*** Opening of Working data ***

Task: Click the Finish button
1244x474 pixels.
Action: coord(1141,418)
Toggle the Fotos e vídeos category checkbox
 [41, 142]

*** Close of Working data ***

- [Work instruction]: So that nothing is lost, write out each record exactly as it appears above.

- [Solution for this exercise]:
Task: Click the Finish button
1244x474 pixels.
Action: coord(1141,418)
Toggle the Fotos e vídeos category checkbox
 [41, 142]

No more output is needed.